[Records for locating described items]
···

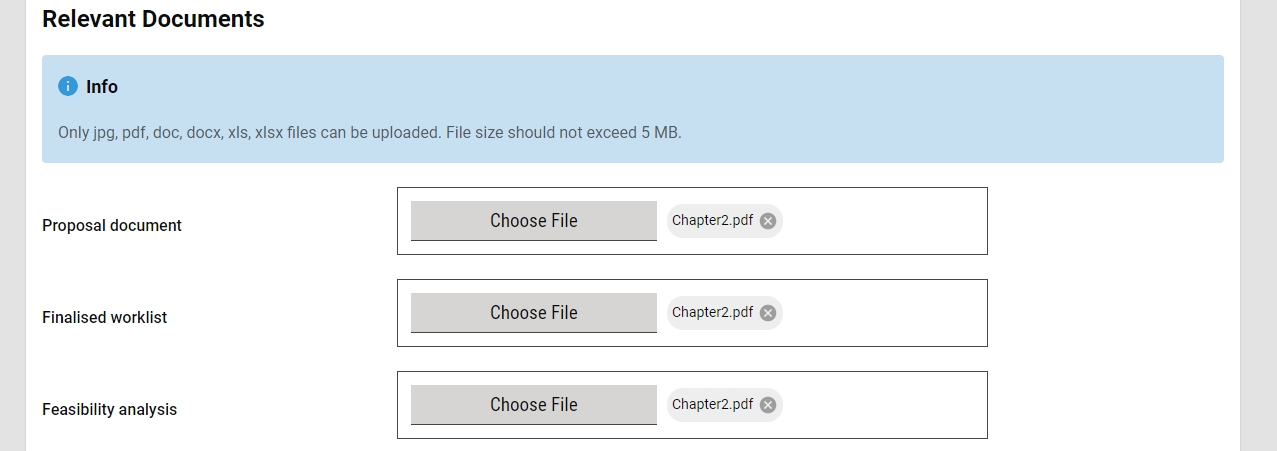Select the Chapter2.pdf chip in Finalised worklist
This screenshot has width=1277, height=451.
712,313
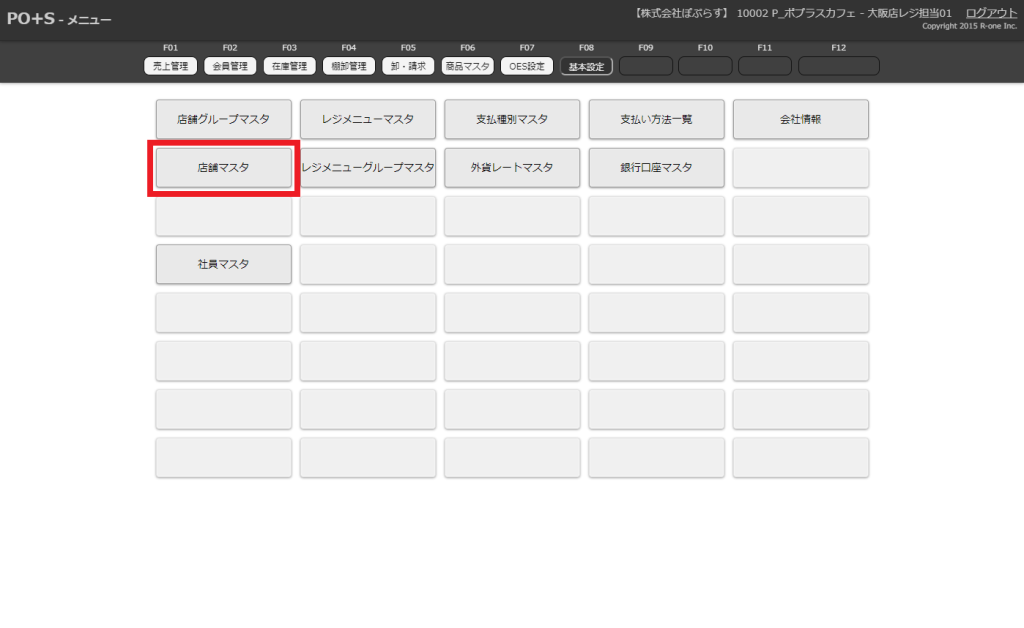The image size is (1024, 628).
Task: Open 支払い方法一覧
Action: (x=656, y=119)
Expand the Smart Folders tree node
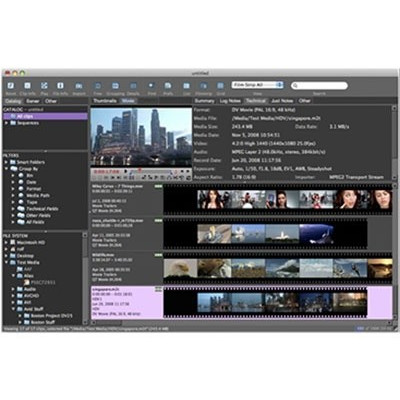 click(6, 162)
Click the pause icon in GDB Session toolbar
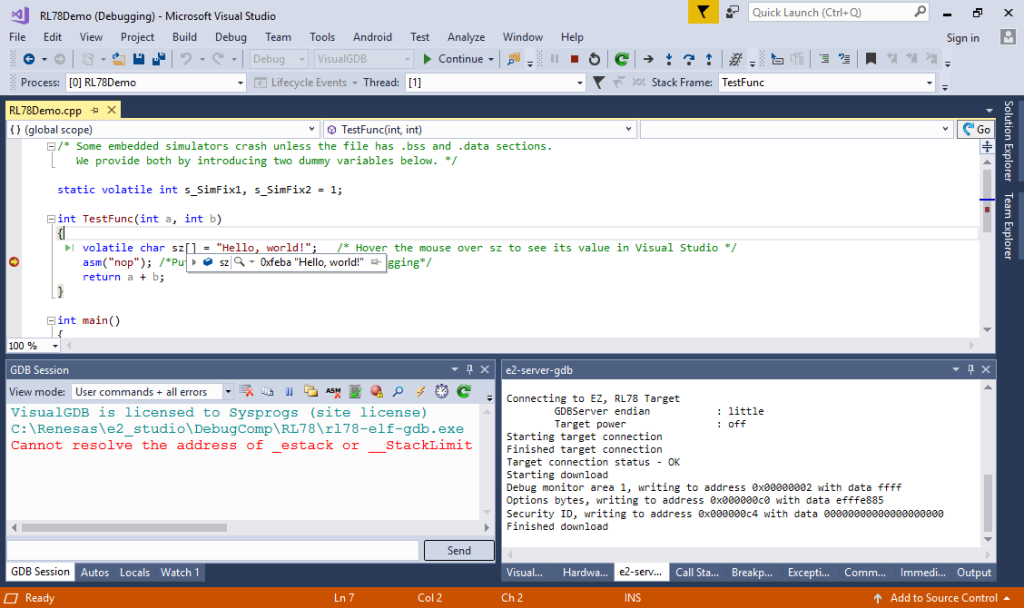 (x=289, y=391)
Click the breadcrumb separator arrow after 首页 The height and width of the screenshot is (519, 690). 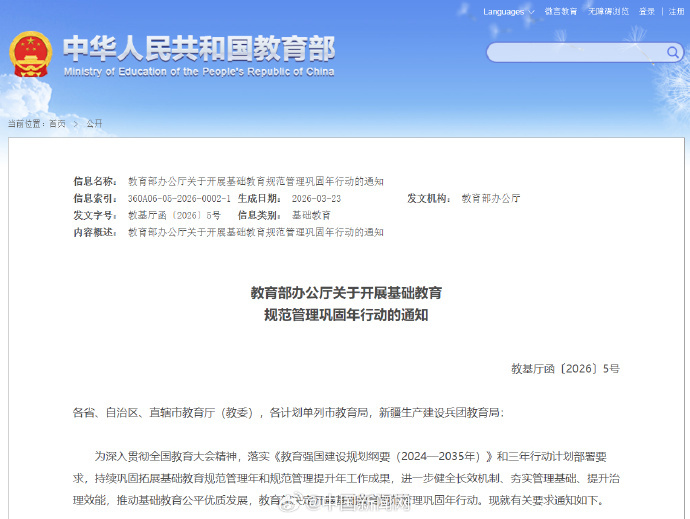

···

OBJECTIVE: Reproduce all of the records above word for word, omitting the pictures.

COMPLETE RESPONSE:
Select the Chapter2.pdf chip in Finalised worklist
This screenshot has width=1277, height=451.
712,313
The image size is (1024, 628).
Task: Open 支払い方法一覧
Action: (x=656, y=119)
Expand the Smart Folders tree node
 click(6, 162)
Click the pause icon in GDB Session toolbar
 (x=289, y=391)
Click the breadcrumb separator arrow after 首页 The height and width of the screenshot is (519, 690). 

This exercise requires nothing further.